What is needed: Looking at the listing below, retype exactly the lines starting at the one containing "Where should I click to: Select the" and ending at the one containing "Given: Click the 性别 column header", both included, and nothing else.

══════════

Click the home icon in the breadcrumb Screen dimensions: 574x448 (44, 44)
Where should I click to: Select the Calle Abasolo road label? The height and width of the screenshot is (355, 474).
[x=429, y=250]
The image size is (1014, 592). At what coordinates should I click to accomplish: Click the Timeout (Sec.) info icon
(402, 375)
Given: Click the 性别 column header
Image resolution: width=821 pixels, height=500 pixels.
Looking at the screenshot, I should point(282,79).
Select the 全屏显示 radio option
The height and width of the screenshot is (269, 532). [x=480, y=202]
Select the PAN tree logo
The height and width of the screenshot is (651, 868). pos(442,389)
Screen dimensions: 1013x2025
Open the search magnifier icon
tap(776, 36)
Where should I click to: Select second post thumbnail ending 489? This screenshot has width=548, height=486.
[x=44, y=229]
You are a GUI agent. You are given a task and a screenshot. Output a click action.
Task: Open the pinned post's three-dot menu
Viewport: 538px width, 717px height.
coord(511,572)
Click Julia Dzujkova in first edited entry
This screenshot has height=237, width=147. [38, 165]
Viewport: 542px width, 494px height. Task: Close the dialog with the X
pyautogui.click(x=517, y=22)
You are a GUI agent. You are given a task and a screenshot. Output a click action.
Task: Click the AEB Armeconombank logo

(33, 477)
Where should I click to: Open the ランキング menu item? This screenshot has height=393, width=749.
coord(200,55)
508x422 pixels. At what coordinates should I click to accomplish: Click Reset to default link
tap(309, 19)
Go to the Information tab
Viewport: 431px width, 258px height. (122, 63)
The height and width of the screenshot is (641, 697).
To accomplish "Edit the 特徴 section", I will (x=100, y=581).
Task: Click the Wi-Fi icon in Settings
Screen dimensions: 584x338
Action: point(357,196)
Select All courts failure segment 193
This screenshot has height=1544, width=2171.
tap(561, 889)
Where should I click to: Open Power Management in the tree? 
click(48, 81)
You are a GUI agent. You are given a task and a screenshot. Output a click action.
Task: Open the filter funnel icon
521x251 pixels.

══════════

Expected output:
Where should I click to: Select the Calle Abasolo road label? The height and width of the screenshot is (355, 474).
[x=429, y=250]
The image size is (1014, 592). At what coordinates should I click to accomplish: Click the Timeout (Sec.) info icon
(402, 375)
Given: Click the 性别 column header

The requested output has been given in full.